→ **Requirements**:
Put every line of the material below into a numbered list, leaving out the blank lines.

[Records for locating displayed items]
———

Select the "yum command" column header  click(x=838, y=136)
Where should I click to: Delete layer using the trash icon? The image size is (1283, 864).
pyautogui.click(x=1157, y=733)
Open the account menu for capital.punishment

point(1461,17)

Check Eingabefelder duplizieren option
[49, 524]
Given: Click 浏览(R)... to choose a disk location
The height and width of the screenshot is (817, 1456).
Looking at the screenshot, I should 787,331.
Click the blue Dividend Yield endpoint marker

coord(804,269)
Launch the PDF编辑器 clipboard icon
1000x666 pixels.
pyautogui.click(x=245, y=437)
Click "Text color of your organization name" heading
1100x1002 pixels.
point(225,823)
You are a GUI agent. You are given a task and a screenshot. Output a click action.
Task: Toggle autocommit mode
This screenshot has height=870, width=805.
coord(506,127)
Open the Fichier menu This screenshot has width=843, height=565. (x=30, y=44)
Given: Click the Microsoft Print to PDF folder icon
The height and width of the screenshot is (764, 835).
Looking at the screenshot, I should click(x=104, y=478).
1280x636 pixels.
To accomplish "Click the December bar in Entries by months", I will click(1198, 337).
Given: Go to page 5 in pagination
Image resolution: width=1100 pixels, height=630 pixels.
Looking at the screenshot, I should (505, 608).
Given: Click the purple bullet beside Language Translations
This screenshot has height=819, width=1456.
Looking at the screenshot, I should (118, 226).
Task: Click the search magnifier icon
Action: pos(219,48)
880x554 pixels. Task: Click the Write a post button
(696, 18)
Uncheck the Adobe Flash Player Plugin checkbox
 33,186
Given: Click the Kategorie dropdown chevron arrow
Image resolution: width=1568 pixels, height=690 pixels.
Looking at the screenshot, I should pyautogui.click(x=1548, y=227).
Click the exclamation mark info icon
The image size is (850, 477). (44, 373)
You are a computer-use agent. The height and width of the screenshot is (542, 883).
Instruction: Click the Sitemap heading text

———

→ **Exercise answer**:
1. Select the "yum command" column header  click(x=838, y=136)
2. Where should I click to: Delete layer using the trash icon? The image size is (1283, 864).
3. pyautogui.click(x=1157, y=733)
4. Open the account menu for capital.punishment
5. point(1461,17)
6. Check Eingabefelder duplizieren option
7. [49, 524]
8. Given: Click 浏览(R)... to choose a disk location
9. The height and width of the screenshot is (817, 1456).
10. Looking at the screenshot, I should 787,331.
11. Click the blue Dividend Yield endpoint marker
12. coord(804,269)
13. Launch the PDF编辑器 clipboard icon
14. 1000x666 pixels.
15. pyautogui.click(x=245, y=437)
16. Click "Text color of your organization name" heading
17. 1100x1002 pixels.
18. point(225,823)
19. You are a GUI agent. You are given a task and a screenshot. Output a click action.
20. Task: Toggle autocommit mode
21. This screenshot has height=870, width=805.
22. coord(506,127)
23. Open the Fichier menu This screenshot has width=843, height=565. (x=30, y=44)
24. Given: Click the Microsoft Print to PDF folder icon
25. The height and width of the screenshot is (764, 835).
26. Looking at the screenshot, I should click(x=104, y=478).
27. 1280x636 pixels.
28. To accomplish "Click the December bar in Entries by months", I will click(1198, 337).
29. Given: Go to page 5 in pagination
30. Image resolution: width=1100 pixels, height=630 pixels.
31. Looking at the screenshot, I should (505, 608).
32. Given: Click the purple bullet beside Language Translations
33. This screenshot has height=819, width=1456.
34. Looking at the screenshot, I should (118, 226).
35. Task: Click the search magnifier icon
36. Action: pos(219,48)
37. 880x554 pixels. Task: Click the Write a post button
38. (696, 18)
39. Uncheck the Adobe Flash Player Plugin checkbox
40.  33,186
41. Given: Click the Kategorie dropdown chevron arrow
42. Image resolution: width=1568 pixels, height=690 pixels.
43. Looking at the screenshot, I should pyautogui.click(x=1548, y=227).
44. Click the exclamation mark info icon
45. The image size is (850, 477). (44, 373)
46. You are a computer-use agent. The height and width of the screenshot is (542, 883).
47. Instruction: Click the Sitemap heading text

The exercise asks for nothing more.